Do lado de cá, o Lux praticamente cheio responde-lhe as letras de cor, mesmo quando o próprio as esquece temporariamente – fomos devidamente avisados que se fosse recomeçar cada música em que dá ‘pregos’, estaríamos ali até de manhã – e vai cantando pedaços inteiros de vida.
«Os Tais» – single cantado no final para gáudio das ancas que rebolaram sem vergonha – sublinha a felicidade familiar com a batida da África remisturada, e o agridoce «Kriola» cantado com Sara Tavares continua a viagem. «Blá Blá Blá» – também com Sara Tavares – e «Nuvens», com o cristalino da voz de Dino d’Santiago a brilhar planam suavemente como quem vai de férias para o calor no meio da primavera chuvosa. «Outra Casa, Outra Coisa» abriu o concerto como quem abre um novo capítulo.

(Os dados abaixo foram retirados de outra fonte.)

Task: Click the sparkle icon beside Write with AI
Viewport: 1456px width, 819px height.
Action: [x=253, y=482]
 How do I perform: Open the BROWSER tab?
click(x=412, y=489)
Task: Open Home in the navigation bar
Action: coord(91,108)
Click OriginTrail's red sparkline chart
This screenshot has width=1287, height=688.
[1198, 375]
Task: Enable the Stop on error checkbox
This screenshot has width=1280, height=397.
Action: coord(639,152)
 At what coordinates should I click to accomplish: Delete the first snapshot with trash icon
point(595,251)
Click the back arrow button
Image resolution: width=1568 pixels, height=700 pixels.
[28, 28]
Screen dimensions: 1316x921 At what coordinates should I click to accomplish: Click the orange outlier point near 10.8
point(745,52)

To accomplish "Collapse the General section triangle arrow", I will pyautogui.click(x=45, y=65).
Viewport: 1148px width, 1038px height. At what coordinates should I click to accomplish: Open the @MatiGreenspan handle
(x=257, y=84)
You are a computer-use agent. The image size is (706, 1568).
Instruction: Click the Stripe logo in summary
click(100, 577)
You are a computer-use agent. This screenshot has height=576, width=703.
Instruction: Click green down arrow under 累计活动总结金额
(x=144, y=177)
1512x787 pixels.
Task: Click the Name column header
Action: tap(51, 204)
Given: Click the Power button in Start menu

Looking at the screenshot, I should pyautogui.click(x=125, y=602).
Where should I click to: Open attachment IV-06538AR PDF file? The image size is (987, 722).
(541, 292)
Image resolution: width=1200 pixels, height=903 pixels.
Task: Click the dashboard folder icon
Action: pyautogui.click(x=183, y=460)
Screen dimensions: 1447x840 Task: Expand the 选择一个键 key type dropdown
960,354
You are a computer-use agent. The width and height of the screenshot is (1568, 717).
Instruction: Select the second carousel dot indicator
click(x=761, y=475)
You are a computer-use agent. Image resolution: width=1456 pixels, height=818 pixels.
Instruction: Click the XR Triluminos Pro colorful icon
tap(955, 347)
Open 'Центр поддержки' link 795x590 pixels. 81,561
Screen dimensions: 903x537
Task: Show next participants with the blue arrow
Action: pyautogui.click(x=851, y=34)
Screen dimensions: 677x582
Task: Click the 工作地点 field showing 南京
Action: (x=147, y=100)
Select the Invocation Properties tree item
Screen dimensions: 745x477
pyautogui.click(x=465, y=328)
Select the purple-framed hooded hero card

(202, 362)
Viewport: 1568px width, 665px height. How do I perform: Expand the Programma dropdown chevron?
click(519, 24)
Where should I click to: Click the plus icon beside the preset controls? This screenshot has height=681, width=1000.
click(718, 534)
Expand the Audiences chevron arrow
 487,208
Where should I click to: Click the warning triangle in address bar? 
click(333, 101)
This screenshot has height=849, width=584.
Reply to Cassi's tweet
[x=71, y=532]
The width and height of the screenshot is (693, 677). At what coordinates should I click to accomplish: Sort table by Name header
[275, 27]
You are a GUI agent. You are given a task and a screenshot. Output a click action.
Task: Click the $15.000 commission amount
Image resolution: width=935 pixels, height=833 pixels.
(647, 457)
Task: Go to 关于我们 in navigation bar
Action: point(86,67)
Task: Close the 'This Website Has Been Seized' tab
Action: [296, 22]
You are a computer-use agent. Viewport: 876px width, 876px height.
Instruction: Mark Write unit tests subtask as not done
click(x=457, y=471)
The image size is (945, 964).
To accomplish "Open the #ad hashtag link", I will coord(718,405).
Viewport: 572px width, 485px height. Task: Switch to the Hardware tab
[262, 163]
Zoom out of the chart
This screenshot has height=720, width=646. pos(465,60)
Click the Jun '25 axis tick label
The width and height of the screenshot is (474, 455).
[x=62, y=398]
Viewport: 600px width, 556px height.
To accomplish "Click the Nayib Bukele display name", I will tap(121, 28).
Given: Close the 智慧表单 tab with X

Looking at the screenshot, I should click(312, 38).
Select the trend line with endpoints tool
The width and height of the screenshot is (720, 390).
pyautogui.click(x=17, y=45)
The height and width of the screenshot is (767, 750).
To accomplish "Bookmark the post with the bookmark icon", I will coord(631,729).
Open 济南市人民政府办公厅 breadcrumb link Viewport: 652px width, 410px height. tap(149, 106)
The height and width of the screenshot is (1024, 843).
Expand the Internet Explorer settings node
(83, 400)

Estes «Quarenta» não são, no entanto, só serenidade, e Carlão continua a ter «uma raiva a nascer-lhe nos dentes», como dizia Godinho. Além do poder económico e político atacado em «Colarinho Branco», não falta o rap de punchline, que os 5-30 tão bem reativaram, em temas como «Topo do Mundo», ou «Comité Central». Nem o TIDAL de Jay Z ficou a salvo: «já tens tanto, para que é que queres mais, c*brão».
Em «Nós», com beat gloriosamente agressivo de Agir, Carlão diz que «o que falta é sentimento». Com Carlão, como sempre, sentimento é o que sobra. Se o Pacman do passado veria assim o Carlão do futuro, não se sabe, mas no presente sabe bem ver um músico que soube crescer sem ficar velho.